In this part, we show a case that uses Message Passing Interface (MPI) to archive multiple mosaic simulations in parallel. Here we chose openmpi and the mpi4py, both of them can be replaced by other MPI implementations and bindings on python.
The following Python script is in scripts/parallel_simulate.py. Then, you can run the mpirun
command to begin the simulation process.
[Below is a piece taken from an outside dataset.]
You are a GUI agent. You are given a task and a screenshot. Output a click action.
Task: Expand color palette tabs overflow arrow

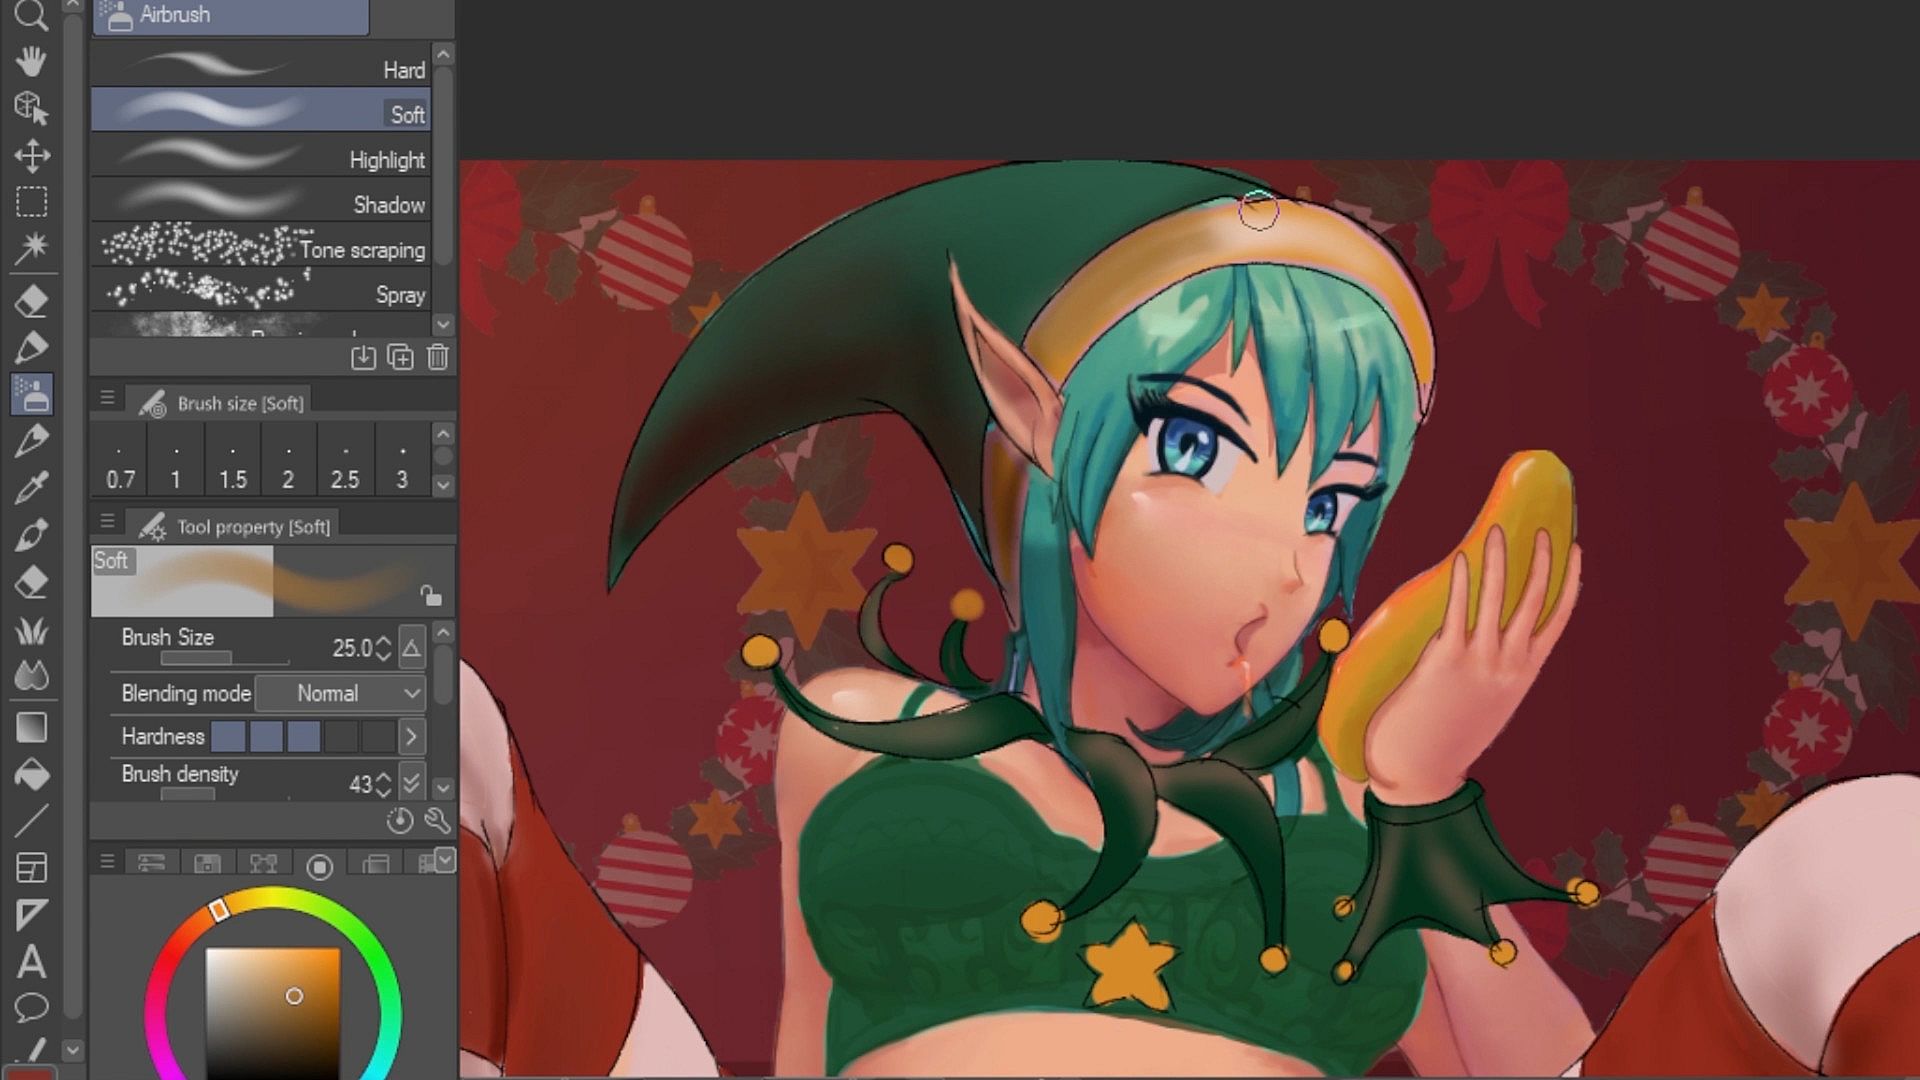(445, 860)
For example, we use the script to generate 10 mosaics as,
mpirun -n 10 python scripts/parallel_simulate.py
# `mpirun` can be replaced by `mpiexec` or others, depending on your mpi tools
# `10` is the number of simulated cases during this process
Please check the OpenMPI document for more information.
The first part of the Python script is to decide the Pattern
, features, and output in simulation.
# Horizontal Cell Pattern
from examples.HorizontalCell import pattern as HC
# Mosaic Plane, and the interaction function
from examples.HorizontalCell import scope, h_func
# optimization features
features = ["NN", "VD"]
# The prefix of output files
save_prefix = "examples/simulated/HC/W1"
# chose a random seed
seed = 89375
# print the optimized process or not
verbose = True
The second part is to import the MPI tool and decide the rank (ID) of the thread.
import numpy as np
from mpi4py import MPI
comm = MPI.COMM_WORLD
rank = comm.Get_rank() # the ID of this thread
# reseed to avoid the unique random generator
np.random.seed(seed=rank*seed)
The last step is simulating and saving the generated mosaic into local files so that output files that are not overlapped by each other.
# use the O-PIPP method to generate new mosaics
new_mosaic = HC.new_mosaic(scope=scope)
new_mosaic, losses = HC.simulate(new_mosaic, h_func, features=features, verbose=verbose)
# save the mosaic with the rank
new_mosaic.save("%s_%d.points"%(save_prefix, rank), separate=False)
np.savetxt("%s_%d.losses"%(save_prefix, rank), losses)